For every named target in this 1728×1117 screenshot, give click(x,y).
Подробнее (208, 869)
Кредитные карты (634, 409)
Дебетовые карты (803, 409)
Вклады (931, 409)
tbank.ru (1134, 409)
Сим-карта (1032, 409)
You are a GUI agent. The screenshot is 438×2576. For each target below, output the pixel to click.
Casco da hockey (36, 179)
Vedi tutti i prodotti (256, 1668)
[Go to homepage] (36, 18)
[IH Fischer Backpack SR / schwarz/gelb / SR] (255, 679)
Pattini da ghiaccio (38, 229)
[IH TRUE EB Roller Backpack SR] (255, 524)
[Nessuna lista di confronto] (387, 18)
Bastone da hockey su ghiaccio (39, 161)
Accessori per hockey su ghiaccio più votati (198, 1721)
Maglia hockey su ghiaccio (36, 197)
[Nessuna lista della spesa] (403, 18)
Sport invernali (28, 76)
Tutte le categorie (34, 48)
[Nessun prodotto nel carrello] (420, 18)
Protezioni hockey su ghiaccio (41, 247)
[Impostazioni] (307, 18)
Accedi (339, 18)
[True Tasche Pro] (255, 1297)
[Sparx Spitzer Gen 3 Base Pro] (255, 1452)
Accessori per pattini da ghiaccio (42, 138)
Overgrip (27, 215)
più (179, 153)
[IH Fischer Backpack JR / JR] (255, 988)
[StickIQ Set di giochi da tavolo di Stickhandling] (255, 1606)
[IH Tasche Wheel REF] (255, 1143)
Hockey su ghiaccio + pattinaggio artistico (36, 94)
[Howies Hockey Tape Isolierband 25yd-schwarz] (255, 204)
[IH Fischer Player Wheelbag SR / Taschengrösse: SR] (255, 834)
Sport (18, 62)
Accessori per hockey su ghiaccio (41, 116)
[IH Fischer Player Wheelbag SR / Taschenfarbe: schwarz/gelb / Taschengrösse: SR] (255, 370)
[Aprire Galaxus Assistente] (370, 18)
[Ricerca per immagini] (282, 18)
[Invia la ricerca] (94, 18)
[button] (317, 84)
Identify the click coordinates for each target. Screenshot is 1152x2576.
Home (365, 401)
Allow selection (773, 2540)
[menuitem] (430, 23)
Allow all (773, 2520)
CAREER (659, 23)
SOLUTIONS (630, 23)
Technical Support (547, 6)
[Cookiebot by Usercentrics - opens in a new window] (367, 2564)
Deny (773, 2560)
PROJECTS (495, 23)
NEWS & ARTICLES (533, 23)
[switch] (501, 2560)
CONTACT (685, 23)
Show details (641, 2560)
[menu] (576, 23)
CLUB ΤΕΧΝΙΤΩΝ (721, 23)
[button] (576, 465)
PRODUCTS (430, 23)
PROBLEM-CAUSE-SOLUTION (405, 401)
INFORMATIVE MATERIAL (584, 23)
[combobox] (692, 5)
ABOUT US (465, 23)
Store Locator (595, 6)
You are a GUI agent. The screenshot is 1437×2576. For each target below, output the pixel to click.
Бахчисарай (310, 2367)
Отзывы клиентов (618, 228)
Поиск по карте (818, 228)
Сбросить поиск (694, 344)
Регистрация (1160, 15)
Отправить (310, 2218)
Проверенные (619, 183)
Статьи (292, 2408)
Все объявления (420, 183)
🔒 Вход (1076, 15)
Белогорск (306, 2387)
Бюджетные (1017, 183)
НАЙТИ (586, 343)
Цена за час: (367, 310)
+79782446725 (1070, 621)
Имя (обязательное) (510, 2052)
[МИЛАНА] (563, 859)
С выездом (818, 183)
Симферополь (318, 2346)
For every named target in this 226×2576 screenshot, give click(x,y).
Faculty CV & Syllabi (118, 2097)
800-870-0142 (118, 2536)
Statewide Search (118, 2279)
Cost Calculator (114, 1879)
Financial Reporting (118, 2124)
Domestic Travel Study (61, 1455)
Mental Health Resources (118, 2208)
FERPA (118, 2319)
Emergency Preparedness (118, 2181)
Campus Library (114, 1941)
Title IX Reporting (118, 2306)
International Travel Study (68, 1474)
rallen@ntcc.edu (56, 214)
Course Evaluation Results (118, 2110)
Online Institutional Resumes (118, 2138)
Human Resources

------------------------------------

# Instructions to follow
Return the lines exactly as they stand, please. Start at the top of the material and finish with the line where "Сим-карта (1032, 409)" appears.

# Your solution
For every named target in this 1728×1117 screenshot, give click(x,y).
Подробнее (208, 869)
Кредитные карты (634, 409)
Дебетовые карты (803, 409)
Вклады (931, 409)
tbank.ru (1134, 409)
Сим-карта (1032, 409)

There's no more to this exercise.